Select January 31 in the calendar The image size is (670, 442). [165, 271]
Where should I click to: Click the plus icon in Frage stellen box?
⁂
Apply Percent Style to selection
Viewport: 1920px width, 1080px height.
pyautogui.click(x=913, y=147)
⁂
:: WHAT THE TASK ASKS ::
Copy out everything from the line that contains "Select January 31" down to the line that contains "Where should I", both lines included, with the full wording of each item. Scale every coordinate in the answers by 2.25, rounding to whole numbers with halves rounded up, and leave all other text and numbers unchanged.

:: RESPONSE ::
Select January 31 in the calendar The image size is (670, 442). [371, 610]
Where should I click to: Click the plus icon in Frage stellen box?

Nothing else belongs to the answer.